Task goal
From the material below, reproduce exactly the stretch of lines that begins with the line holding "Click the Referrer Policy value text" and ends with the line holding "Viewport: 577px width, 577px height.", skipping the pictures.

Provided records
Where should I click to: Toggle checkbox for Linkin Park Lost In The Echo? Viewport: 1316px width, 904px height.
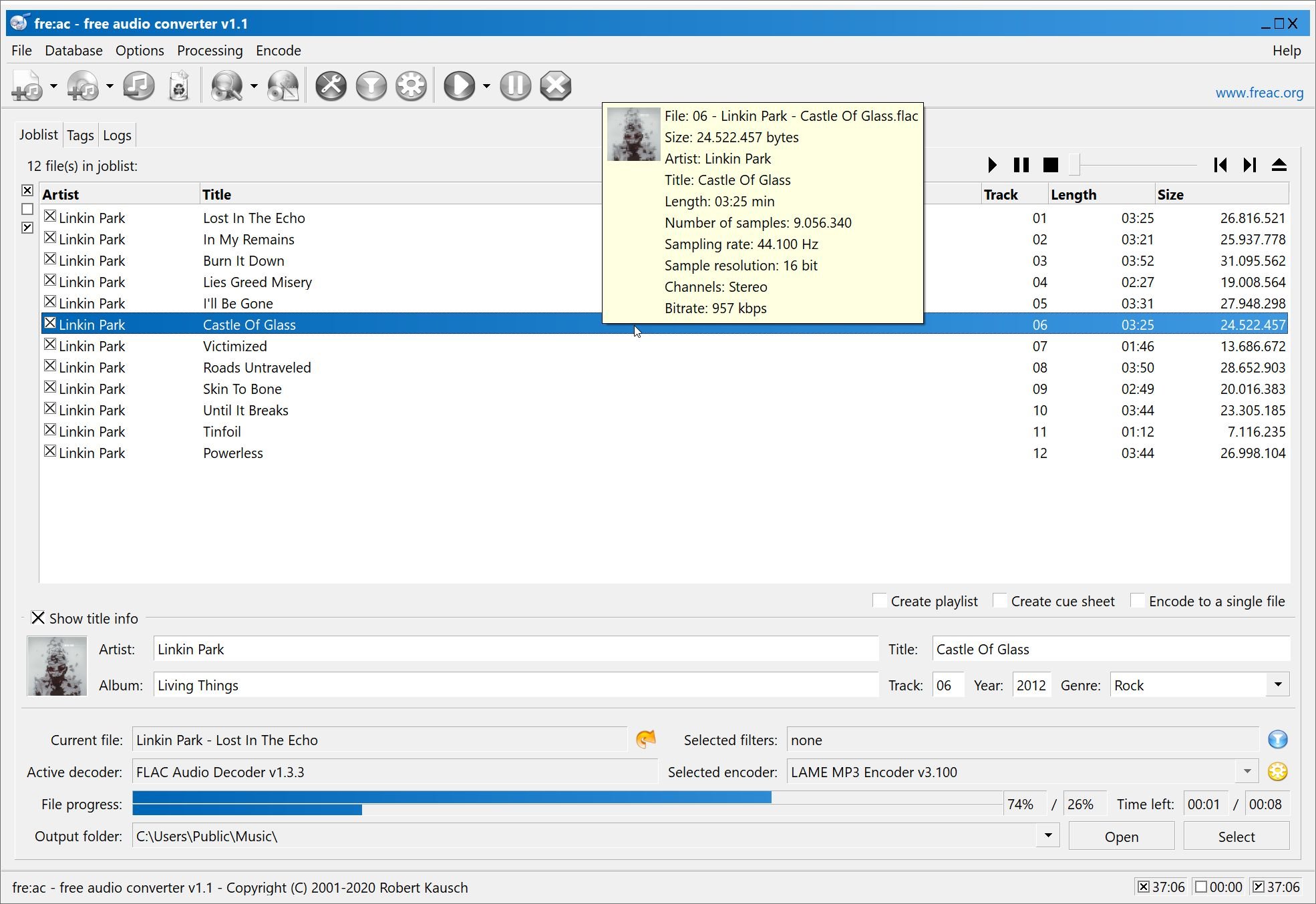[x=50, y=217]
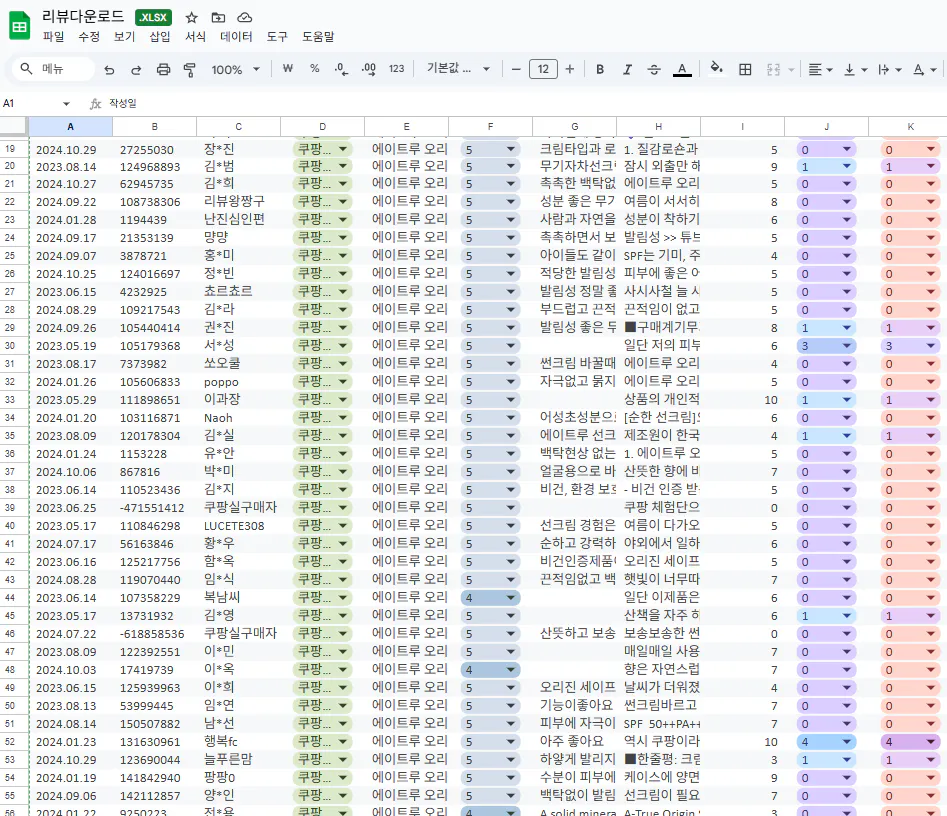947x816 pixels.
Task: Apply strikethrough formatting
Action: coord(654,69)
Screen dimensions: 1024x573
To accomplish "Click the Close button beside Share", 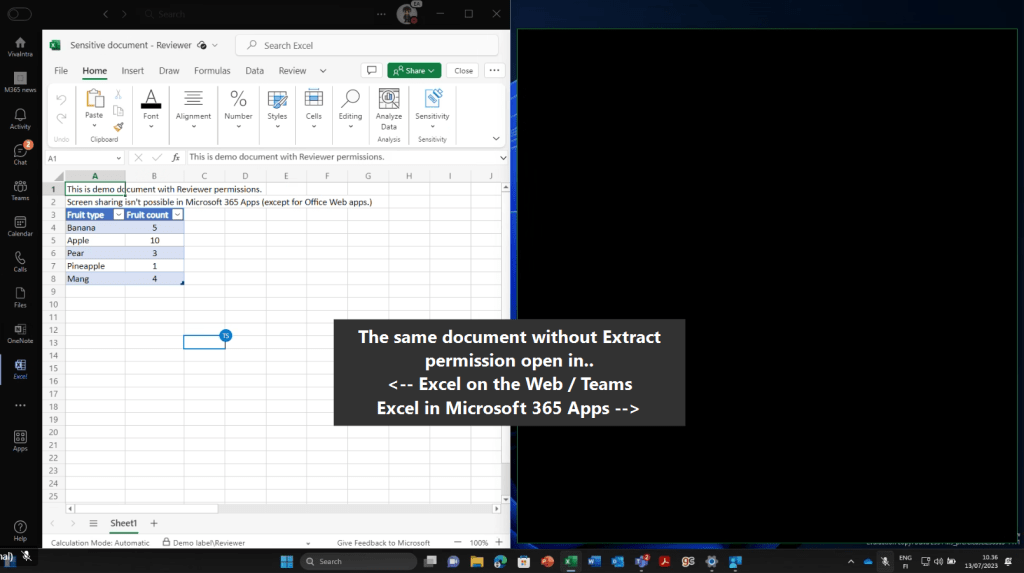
==
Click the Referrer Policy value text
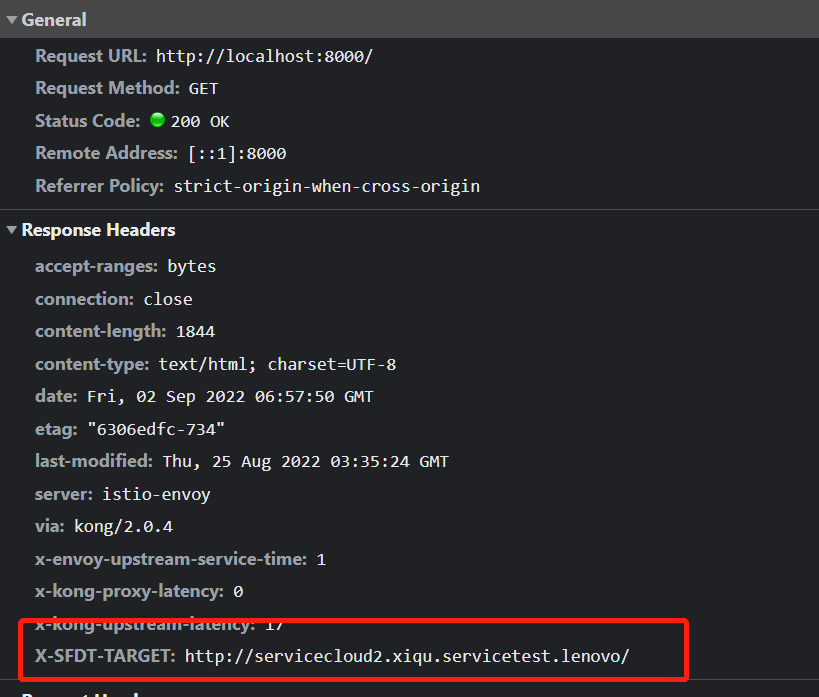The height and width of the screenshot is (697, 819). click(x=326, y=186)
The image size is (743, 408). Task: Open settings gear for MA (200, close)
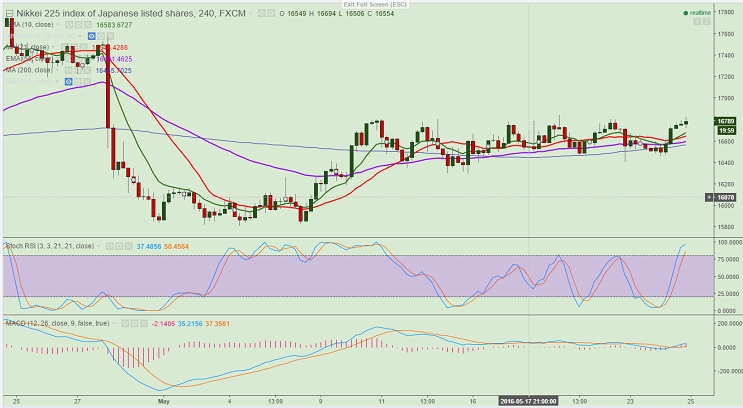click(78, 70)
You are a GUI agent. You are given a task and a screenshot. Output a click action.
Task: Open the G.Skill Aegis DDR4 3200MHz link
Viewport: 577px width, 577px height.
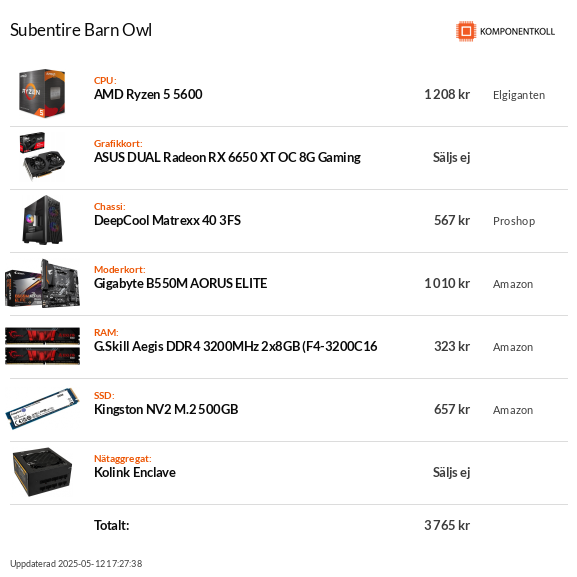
--
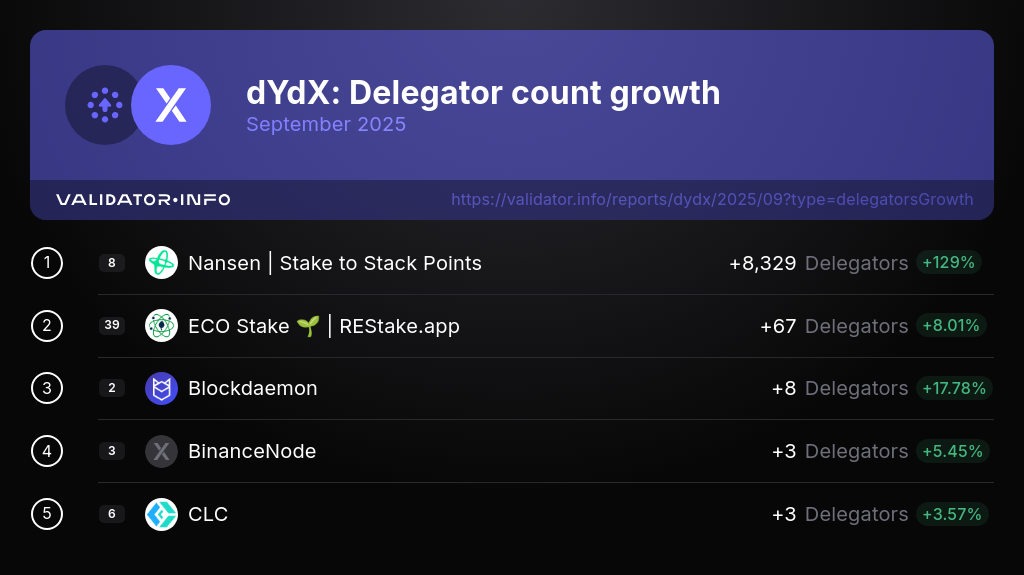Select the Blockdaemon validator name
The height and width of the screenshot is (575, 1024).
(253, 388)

Response below
Click the Referrer Policy value text
The height and width of the screenshot is (697, 819). click(x=326, y=186)
The image size is (743, 408). Task: Open settings gear for MA (200, close)
click(78, 70)
You are a GUI agent. You are given a task and a screenshot. Output a click action.
Task: Open the G.Skill Aegis DDR4 3200MHz link
Viewport: 577px width, 577px height.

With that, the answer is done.